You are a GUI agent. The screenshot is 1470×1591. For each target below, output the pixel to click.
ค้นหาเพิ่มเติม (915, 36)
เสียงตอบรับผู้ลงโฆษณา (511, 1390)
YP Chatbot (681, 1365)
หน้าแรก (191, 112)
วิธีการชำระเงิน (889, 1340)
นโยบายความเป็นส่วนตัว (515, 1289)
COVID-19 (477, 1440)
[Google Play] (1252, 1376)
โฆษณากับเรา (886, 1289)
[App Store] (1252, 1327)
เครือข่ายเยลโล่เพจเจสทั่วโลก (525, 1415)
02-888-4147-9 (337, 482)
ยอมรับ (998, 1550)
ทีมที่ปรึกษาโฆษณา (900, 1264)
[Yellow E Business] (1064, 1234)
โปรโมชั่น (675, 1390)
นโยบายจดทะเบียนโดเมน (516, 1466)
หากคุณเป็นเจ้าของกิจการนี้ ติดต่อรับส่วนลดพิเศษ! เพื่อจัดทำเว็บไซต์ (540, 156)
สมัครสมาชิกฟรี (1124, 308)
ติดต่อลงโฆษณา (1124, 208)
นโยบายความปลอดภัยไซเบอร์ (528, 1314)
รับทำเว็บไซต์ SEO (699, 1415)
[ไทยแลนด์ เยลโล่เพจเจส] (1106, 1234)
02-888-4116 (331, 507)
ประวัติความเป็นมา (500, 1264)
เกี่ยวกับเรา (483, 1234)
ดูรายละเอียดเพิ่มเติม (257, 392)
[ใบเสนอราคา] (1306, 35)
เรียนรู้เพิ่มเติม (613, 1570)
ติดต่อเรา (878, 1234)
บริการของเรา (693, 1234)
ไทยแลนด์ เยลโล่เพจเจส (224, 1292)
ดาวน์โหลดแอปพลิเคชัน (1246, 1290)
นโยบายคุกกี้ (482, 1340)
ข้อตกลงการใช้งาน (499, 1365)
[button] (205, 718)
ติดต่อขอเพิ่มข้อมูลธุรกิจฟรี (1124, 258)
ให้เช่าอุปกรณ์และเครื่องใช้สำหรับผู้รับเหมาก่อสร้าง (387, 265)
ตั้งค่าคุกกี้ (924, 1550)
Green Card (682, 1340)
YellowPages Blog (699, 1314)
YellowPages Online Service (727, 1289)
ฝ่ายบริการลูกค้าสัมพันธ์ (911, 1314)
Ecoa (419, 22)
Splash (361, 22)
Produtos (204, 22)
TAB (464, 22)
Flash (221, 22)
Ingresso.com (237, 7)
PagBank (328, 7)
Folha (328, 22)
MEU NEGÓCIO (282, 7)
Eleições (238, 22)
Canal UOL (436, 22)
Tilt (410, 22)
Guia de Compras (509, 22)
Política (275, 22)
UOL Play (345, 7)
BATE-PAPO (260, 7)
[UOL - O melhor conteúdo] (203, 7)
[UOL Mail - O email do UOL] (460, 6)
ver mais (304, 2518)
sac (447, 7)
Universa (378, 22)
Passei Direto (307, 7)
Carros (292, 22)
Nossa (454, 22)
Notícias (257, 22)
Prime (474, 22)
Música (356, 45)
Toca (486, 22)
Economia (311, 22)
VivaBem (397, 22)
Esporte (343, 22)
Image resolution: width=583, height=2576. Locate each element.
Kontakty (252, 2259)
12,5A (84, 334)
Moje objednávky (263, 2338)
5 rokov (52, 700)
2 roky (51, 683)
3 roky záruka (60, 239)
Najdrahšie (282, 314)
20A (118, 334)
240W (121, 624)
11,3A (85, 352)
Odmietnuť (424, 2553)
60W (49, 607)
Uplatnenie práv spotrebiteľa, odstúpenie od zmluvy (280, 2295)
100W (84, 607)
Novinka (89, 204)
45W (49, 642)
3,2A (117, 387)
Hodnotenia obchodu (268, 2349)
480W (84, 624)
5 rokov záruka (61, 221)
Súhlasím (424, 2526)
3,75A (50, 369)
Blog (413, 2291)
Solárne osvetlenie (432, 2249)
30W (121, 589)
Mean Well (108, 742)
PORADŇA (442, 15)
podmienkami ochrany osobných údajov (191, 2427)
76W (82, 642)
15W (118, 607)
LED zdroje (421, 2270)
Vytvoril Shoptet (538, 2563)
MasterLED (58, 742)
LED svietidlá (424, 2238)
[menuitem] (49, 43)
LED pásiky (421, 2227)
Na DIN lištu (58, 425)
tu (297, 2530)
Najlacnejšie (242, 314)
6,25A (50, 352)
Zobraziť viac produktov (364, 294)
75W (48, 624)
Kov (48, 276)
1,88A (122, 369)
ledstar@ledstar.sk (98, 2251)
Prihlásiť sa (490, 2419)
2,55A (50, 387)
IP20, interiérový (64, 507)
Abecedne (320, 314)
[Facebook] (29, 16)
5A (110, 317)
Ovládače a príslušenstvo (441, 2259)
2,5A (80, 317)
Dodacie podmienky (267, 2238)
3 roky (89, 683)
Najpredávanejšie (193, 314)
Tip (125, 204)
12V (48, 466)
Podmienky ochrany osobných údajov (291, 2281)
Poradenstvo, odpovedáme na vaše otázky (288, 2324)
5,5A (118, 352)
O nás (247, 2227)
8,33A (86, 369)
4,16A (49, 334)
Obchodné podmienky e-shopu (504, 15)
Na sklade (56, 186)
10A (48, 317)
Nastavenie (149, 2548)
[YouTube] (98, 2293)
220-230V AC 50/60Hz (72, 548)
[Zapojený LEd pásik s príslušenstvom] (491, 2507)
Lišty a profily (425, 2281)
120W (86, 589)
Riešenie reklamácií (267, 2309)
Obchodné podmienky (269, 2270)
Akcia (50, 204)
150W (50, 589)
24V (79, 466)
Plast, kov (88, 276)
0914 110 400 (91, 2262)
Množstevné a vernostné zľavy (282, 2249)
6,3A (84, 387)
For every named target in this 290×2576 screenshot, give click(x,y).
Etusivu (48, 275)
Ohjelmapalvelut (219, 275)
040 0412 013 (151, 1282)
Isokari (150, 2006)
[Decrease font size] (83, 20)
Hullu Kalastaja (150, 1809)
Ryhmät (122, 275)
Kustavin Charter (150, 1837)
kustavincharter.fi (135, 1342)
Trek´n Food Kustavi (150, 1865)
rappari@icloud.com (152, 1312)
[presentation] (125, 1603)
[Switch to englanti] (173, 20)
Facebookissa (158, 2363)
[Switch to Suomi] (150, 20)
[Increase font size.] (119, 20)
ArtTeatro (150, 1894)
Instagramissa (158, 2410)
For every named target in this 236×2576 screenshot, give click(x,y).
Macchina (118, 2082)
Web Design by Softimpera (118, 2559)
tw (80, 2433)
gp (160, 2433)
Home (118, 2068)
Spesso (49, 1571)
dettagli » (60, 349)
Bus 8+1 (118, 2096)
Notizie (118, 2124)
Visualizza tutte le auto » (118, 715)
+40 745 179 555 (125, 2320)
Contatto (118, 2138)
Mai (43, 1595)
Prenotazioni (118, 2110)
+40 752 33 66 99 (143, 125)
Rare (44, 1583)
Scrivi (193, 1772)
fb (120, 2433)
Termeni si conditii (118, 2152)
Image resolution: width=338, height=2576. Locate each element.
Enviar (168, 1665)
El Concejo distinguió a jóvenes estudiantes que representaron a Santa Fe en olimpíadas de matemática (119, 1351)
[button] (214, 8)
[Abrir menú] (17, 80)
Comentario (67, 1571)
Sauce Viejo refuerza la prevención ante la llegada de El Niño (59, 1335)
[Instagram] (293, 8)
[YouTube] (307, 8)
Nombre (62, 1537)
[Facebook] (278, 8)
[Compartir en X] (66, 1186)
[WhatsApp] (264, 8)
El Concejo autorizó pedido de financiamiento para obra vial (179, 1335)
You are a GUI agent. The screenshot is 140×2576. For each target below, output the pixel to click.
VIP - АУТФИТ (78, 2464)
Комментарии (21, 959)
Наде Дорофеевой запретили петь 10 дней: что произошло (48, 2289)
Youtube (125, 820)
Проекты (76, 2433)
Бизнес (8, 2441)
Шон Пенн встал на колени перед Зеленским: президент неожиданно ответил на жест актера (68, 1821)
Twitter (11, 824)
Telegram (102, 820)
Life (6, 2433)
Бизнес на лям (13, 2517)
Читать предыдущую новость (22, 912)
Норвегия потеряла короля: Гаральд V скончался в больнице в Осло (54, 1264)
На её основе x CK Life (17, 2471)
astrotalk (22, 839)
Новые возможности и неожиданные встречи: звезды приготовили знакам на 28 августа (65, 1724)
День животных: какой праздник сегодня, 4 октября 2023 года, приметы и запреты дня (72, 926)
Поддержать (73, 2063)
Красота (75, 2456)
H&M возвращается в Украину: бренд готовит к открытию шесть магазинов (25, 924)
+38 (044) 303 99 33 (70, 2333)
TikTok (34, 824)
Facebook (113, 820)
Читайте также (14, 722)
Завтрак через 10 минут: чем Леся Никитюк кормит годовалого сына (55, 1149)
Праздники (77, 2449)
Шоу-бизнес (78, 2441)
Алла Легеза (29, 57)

#### Activity
In the preceding material, find each line holding the word "size" and copy it out.

#### Solved exercise
[Decrease font size] (83, 20)
[Increase font size.] (119, 20)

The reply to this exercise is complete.